The Company has further agreed to issue five-year warrants exercisable for an aggregate of approximately 106.4 million shares of common stock, at an exercise price of $0.095 per share.
The private placement will be consummated in two closings, with the first expected to close on June 30, 2015, resulting in gross cash proceeds of approximately $2.5 million of the $4.0 million total. At the second closing, the Company expects to receive the remaining approximately $1.5 million in cash, and certain additional investors are expected to exchange their outstanding shares of the Company’s Series B convertible preferred stock in lieu of a cash payment for their investment.
Ladenburg Thalmann & Co. Inc., a subsidiary of Ladenburg Thalmann Financial Services Inc. (NYSE MKT: LTS), acted as exclusive placement agent for this transaction.
Neither the preferred stock, nor the warrants to purchase shares of common stock, nor the shares of common stock issuable upon conversion of the preferred stock or exercise of warrants, have been registered under the Securities Act of 1933, as amended, and none of these securities may be offered or sold in the United States absent registration or an applicable exemption from registration requirements. This news release shall not constitute an offer to sell or the solicitation of an offer to buy these securities, nor shall there be any sale of these securities in any jurisdiction where such offer, solicitation or jurisdiction would be unlawful.
About LuViva® Advanced Cervical Scan
LuViva is a technologically advanced diagnostic device that scans the cervix with light and uses spectroscopy to measure how light interacts with the cervical tissue. Spectroscopy identifies chemical and structural indicators of precancer that may be below the surface of the cervix or misdiagnosed as benign. This technique is called biophotonics. Unlike Pap, HPV tests or biopsies, LuViva does not require laboratory analysis or a tissue sample, and is designed to provide results immediately, which may result in eliminating costly, painful and unnecessary additional testing. LuViva is intended for use with women who have undergone initial screening and are called back for follow up with a colposcopy examination, which in many cases, involves taking a biopsy of the cervix. It has also been used in clinical studies in Turkey and Nigeria as a means to screen women for cervical cancer where the availability of infrastructure necessary for Pap and HPV testing is restricted. The device is used in conjunction with the LuViva® Cervical Guide single-use patient interface and calibration disposable.
About Guided Therapeutics
Guided Therapeutics, Inc. (OTCBB: GTHP) (OTCQB: GTHP) is the maker of a rapid and painless testing platform based on its patented biophotonic technology that utilizes light for the early detection of disease at the cellular level. The Company’s first product is the LuViva® Advanced Cervical Scan, a non-invasive device used to detect cervical disease instantly and at the point of care. In a multi-center clinical trial, with women at risk for cervical disease, the technology was able to detect cervical cancer up to two years earlier than conventional modalities, according to published reports. For more information, visit: www.guidedinc.com.

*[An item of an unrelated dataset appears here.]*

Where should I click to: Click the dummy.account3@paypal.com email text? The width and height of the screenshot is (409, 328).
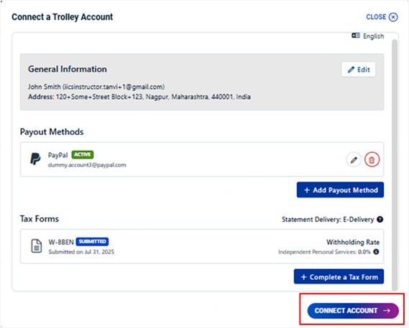(87, 165)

The Guided Therapeutics LuViva® Advanced Cervical Scan is an investigational device and is limited by federal law to investigational use in the U.S. LuViva, the wave logo and “Early detection, better outcomes” are registered trademarks owned by Guided Therapeutics, Inc.
Forward-Looking Statements Disclaimer: A number of the matters and subject areas discussed in this news release that are not historical or current facts deal with potential future circumstances and developments, including among others, the timing of the closing of the private placement and the amount of gross proceeds and the use of net proceeds from the private placement. The discussion of such matters and subject areas is qualified by the inherent risks and uncertainties surrounding future expectations generally and also may materially differ from Guided Therapeutics’ actual future experience involving any of or more of such matters and subject areas. Such risks and uncertainties include those related to the Company’ ability to complete the transactions contemplated by the private placement, its ability to realize the expected benefits of the private placement, the sufficiency of the capital raised in the private placement and the ability of Guided Therapeutics to raise additional capital, the extent of dilution of the holdings of its current stockholders upon conversion or exercise of securities issued in connection with capital raising efforts, the early stage of Guided Therapeutics products in development, the uncertainty of market acceptance of products, the uncertainty of development or effectiveness of distribution channels, the intense competition in the medical device industry, the uncertainty of capital to develop products or continue as a going concern, the uncertainty of regulatory approval of products, dependence on licensed intellectual property, as well as those that are more fully described from time to time under the heading “Risk Factors” in Guided Therapeutics’ reports filed with the Securities and Exchange Commission, including Guided Therapeutics’ Annual Report on Form 10-K for the fiscal year ended December 31, 2014, and subsequent quarterly reports.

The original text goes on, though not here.